Dp1 is required for extra-embryonic development.
Document Type
Article
Publication Date
2003
Keywords
Cell-Cycle-Proteins, DNA-Binding-Proteins, Fetal-Death, Gene-Expression-Regulation-Developmental, Gene-Targeting, Genes-Lethal, Mice, Mice-Knockout, Protein-p53, SUPPORT-NON-U-S-GOVT, SUPPORT-U-S-GOVT-P-H-S, Transcription-Factors, Trophoblasts
First Page
1295
Last Page
1305
JAX Source
Development 2003 Apr; 130(7):1295-1306.
Abstract
Release of E2F1/DP1 heterodimers from repression mediated by the retinoblastoma tumor suppressor (pRB) triggers cell cycle entry into S phase, suggesting that E2F1 and DP1 proteins must act in unison, either to facilitate or to suppress cell-cycle progression. In stark contrast to the milder phenotypes that result from inactivation of E2Fs, we report that loss of Dp1 leads to death in utero because of the failure of extra-embryonic development. Loss of Dp1 compromises the trophectoderm-derived tissues - specifically, the expansion of the ectoplacental cone and chorion, and endoreduplication in trophoblast giant cells. Inactivation of p53 is unable to rescue the Dp1-deficient embryonic lethality.
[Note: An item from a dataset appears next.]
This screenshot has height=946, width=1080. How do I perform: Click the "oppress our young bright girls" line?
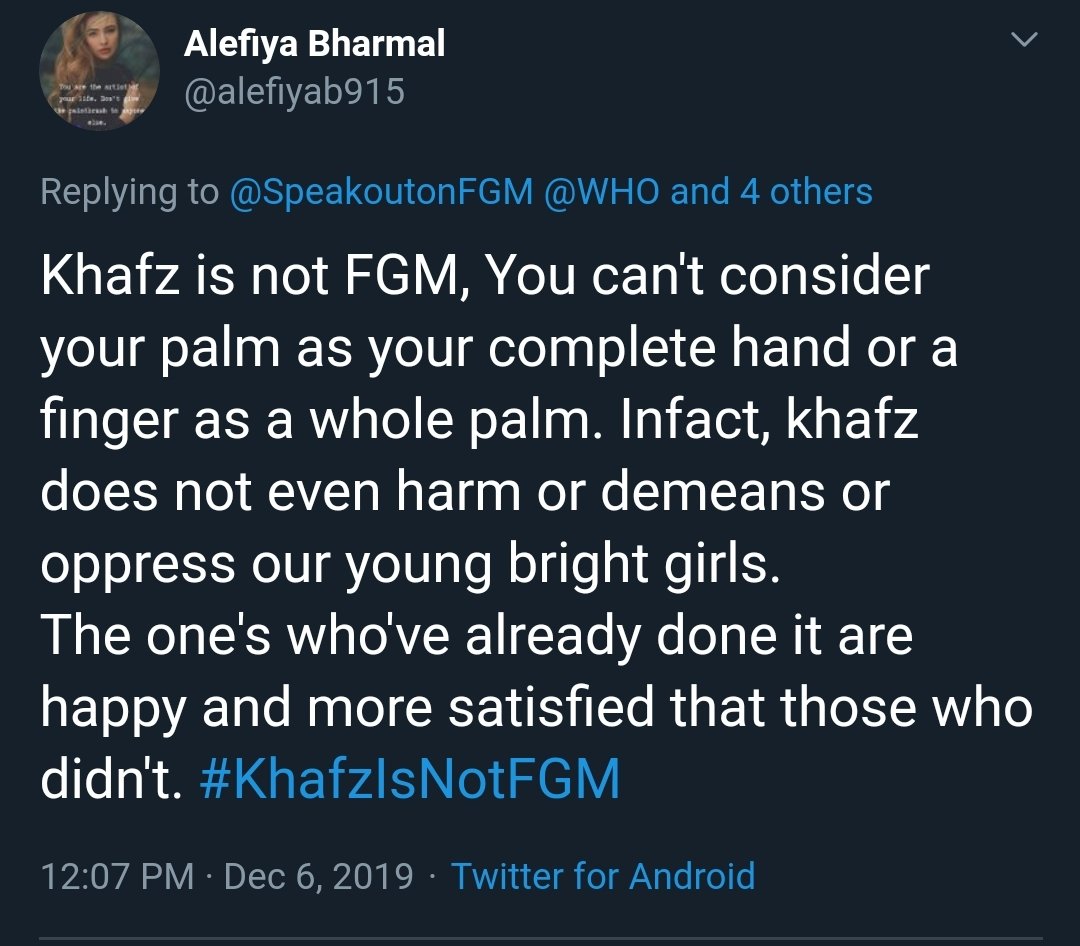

Thus, DP1 is absolutely required for extra-embryonic development and consequently embryonic survival, consistent with E2F/DP1 normally acting to promote growth in vivo.
Recommended Citation
Kohn MJ,
Bronson RT,
Harlow E,
Dyson NJ,
Yamasaki L.
Dp1 is required for extra-embryonic development. Development 2003 Apr; 130(7):1295-1306.